Tensors Fitting Perfectly
This tool addresses a specific problem for developers using NDArrays in Swift for TensorFlow by improving program correctness and productivity, though it is incremental as it builds on existing static analysis techniques.
The authors tackled the problem of reasoning about multidimensional array shapes in scientific computing programs, which is crucial for correctness but often implicit and error-prone, by developing Tensors Fitting Perfectly, a static analysis tool for Swift for TensorFlow that synthesizes shape constraints to check for inconsistencies and provide insights into intermediate shapes.
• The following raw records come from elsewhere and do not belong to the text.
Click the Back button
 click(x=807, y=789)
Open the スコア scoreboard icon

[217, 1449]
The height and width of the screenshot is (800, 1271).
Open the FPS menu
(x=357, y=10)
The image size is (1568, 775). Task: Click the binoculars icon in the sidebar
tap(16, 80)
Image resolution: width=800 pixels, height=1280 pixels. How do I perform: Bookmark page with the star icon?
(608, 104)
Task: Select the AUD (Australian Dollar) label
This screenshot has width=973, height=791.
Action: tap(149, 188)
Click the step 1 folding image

Multidimensional arrays (NDArrays) are a central abstraction in modern scientific computing environments. Unfortunately, they can make reasoning about programs harder as the number of different array shapes used in an execution of a program is usually very large, and they rarely appear explicitly in program text. To make things worse, many operators make implicit assumptions about the shapes of their inputs: array addition is commonly enriched with broadcasting semantics, while matrix multiplication assumes that the lengths of contracted dimensions are equal. Because precise reasoning about shapes is crucial to write correct programs using NDArrays, and because shapes are often hard to infer from a quick glance at the program, we developed Tensors Fitting Perfectly, a static analysis tool that reasons about NDArray shapes in Swift for TensorFlow programs by synthesizing a set of shape constraints from an abstract interpretation of the program. It can both (1) check for possible inconsistencies, and (2) provide direct insights about the shapes of intermediate values appearing in the program, including via a mechanism called shape holes. The static analysis works in concert with optional runtime assertions to improve the productivity of program authors.